READ: Hypertension: What to know about the ‘silent killer’
How to reduce sodium intake?
“Unhealthy diets are a leading cause of death and disease globally, and excessive sodium intake is one of the main culprits,” said WHO Director-General Dr. Tedros Adhanom Ghebreyesus.
“[M]ost countries are yet to adopt any mandatory sodium reduction policies, leaving their people at risk of heart attack, stroke, and other health problems. WHO calls on all countries to implement the ‘Best Buys’ for sodium reduction, and on manufacturers to implement the WHO benchmarks for sodium content in food,” he added.
WHO’s Best Buy is a comprehensive approach to sodium reduction that includes adopting mandatory policies and interventions related to sodium—which greatly contribute to preventing non-communicable diseases.
These include:
- Reformulating foods to contain less salt, and setting targets for the amount of sodium in foods and meals.
- Establishing public food procurement policies to limit salt or sodium-rich foods in public institutions such as hospitals, schools, workplaces and nursing homes.

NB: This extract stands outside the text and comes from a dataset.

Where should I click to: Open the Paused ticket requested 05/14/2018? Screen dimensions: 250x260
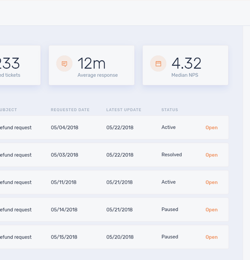click(211, 210)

- Front-of-package labeling that helps consumers select products lower in sodium.
- Behavior change communication and mass media campaigns to reduce salt or sodium consumption.
“We can reduce sodium intake by deciding to add less salt to the food we prepare and by deciding to buy foods that contain less sodium. People’s behaviour change is important, and mass media campaigns to alter consumer behaviour around sodium are needed,” Dr. Branca said.